A Chapecoense não tem missão simples, mas está viva. O Atlético-GO não joga mais nada, mas é time organizado, não entrega ponto fácil. O torcedor da Chape precisará de nervos fortes e de olho no rádio: vencer em casa e torcer por um tropeço goiano em Belém. A campanha poderia ter sido mais regular, mas o time cresceu na reta final e entrou na disputa com mérito. Não é absurdo imaginar festa verde em Chapecó.
Avaí desmontado

Já o Avaí cumpre tabela diante do Botafogo-SP em Ribeirão Preto. Expulsões, lesões e iminentes saídas desmontaram a equipe. A partida servirá para rodar jovens como Josmar, autor do gol contra o Vila, e Thayllon, uma das boas aparições do clube. A maior dúvida está fora das quatro linhas: a renovação do capitão Eduardo Brock. O jogador manifestou vontade de ficar, mas o relógio corre.
O presidente eleito, Bernardo Pessi, já está em transição e terá decisões urgentes: o Catarinense começa em 7 de janeiro. O Conselho Deliberativo do Avaí se reúne terça (25) para definir orçamento de 2026, remuneração da diretoria e o Plano de Ação Anual.
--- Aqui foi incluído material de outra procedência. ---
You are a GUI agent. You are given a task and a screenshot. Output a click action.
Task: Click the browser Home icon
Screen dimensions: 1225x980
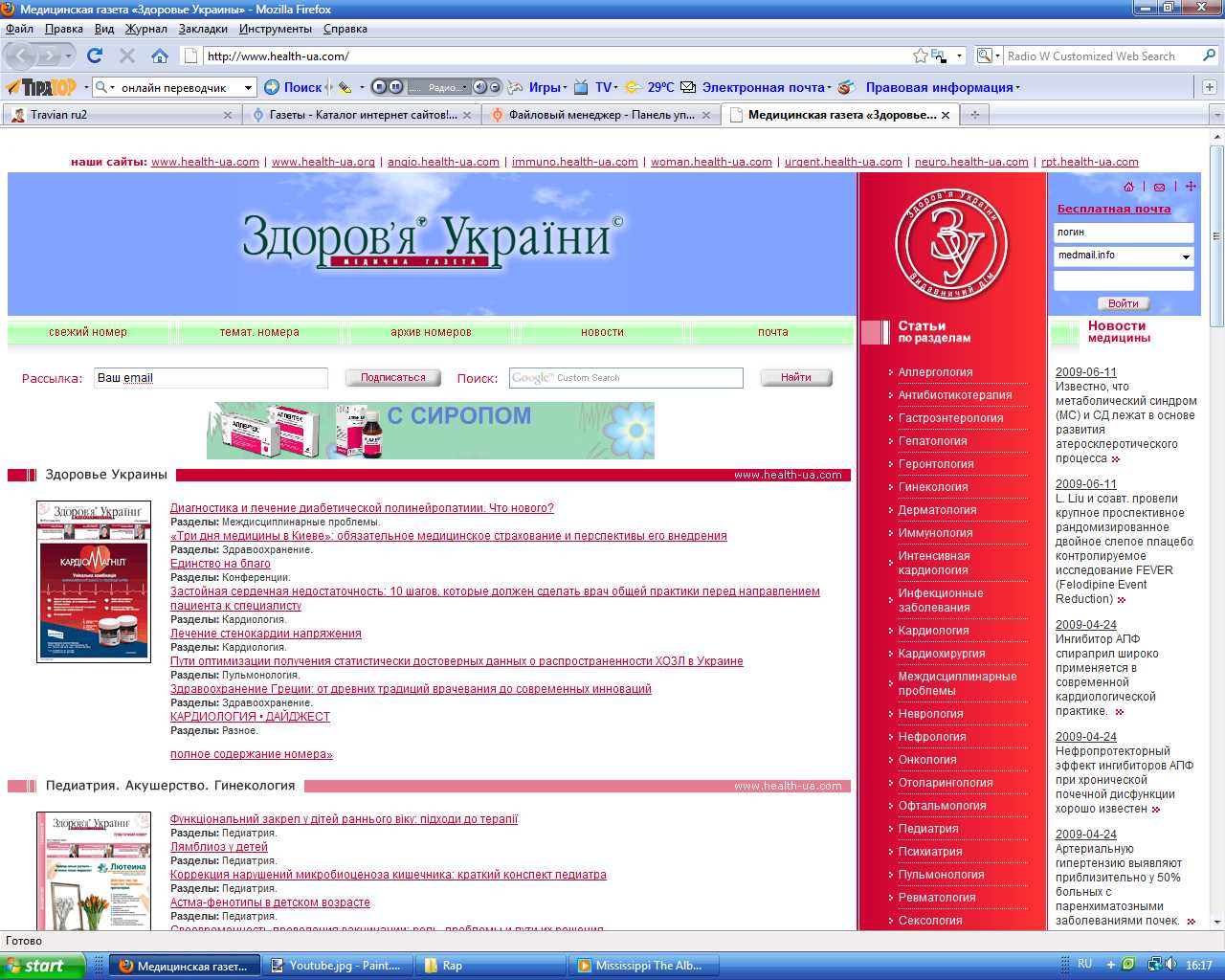[160, 56]
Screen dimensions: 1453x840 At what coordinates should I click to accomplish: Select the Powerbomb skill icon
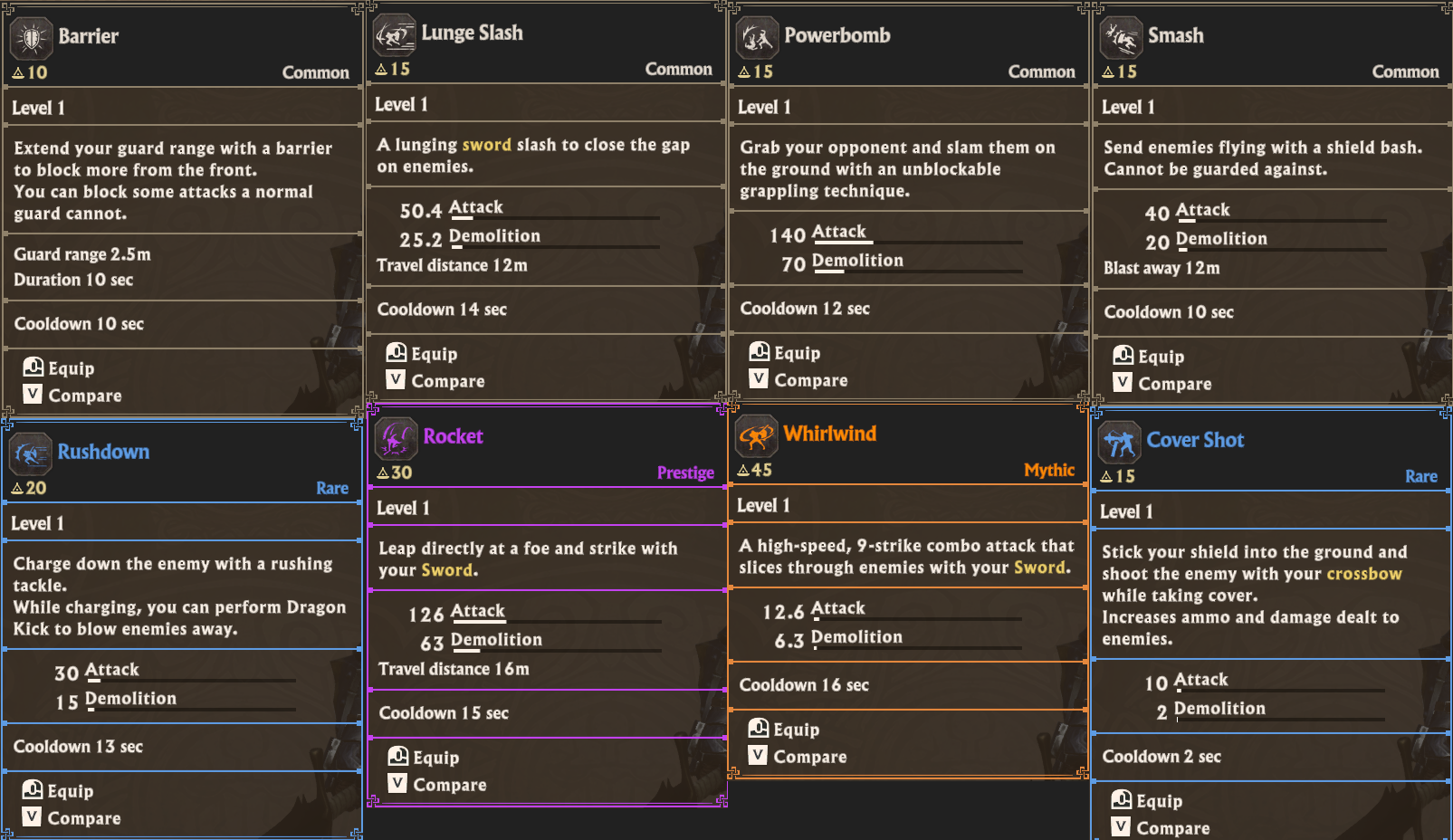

A temporada 2025 virou página rapidíssima.
Decisão catarinense

No domingo, às 16h, o árbitro emergente da FCF, Júlio César Pfleger, comandará a final da Copa Santa Catarina entre Figueirense x Joinville, no Scarpelli. Pfleger vem em ascensão no quadro estadual e estará acompanhado por José Roberto Larroyd e João Vitor Donner como auxiliares. A equipe de arbitragem completa inclui ainda Fernando Henrique de Medeiros Miranda (4º), Diogo Berndt (5º), Charly Wendy Straub Deretti no VAR e Helton Nunes como AVAR. Jogo grande, responsabilidade grande e chance de afirmação nacional para o jovem árbitro.
Injustiça Grave
A punição a Ramon Abatti Abel é um absurdo sem precedentes. Afastá-lo por 40 dias por interpretação de pênalti é não entender o ofício. Árbitro não é máquina, é intérprete das regras. Errou ou não, nada justifica punição dessa magnitude. Cria-se um precedente perigoso e injusto sobre o melhor árbitro brasileiro da atualidade.

Felizmente, a FIFA pensou diferente: designou Ramon para o último seminário pré-Copa do Mundo de 2026, entre 12 e 18 de janeiro, no Rio de Janeiro, reconhecimento máximo ao talento e à consistência do catarinense, que já apitou final olímpica e jogos do Mundial de Clubes. Um prêmio merecido após semanas de turbulência.
Vandrei reeleito

O jornalista Vandrei Sancler Bion, 44 anos, foi reeleito com 131 votos para representar os cronistas esportivos no Conselho Estadual de Esporte (CED) por mais dois anos. Ele segue como representante da ACESC, que completa 70 anos em 2025. O Conselho tomou posse em Chapecó durante os JASC, em cerimônia que reuniu autoridades esportivas e políticas. O novo presidente é Alexandre Beck Monguilhott, que assume pela terceira vez o comando do CED, reforçando a missão de fortalecer políticas e fiscalizar o esporte catarinense.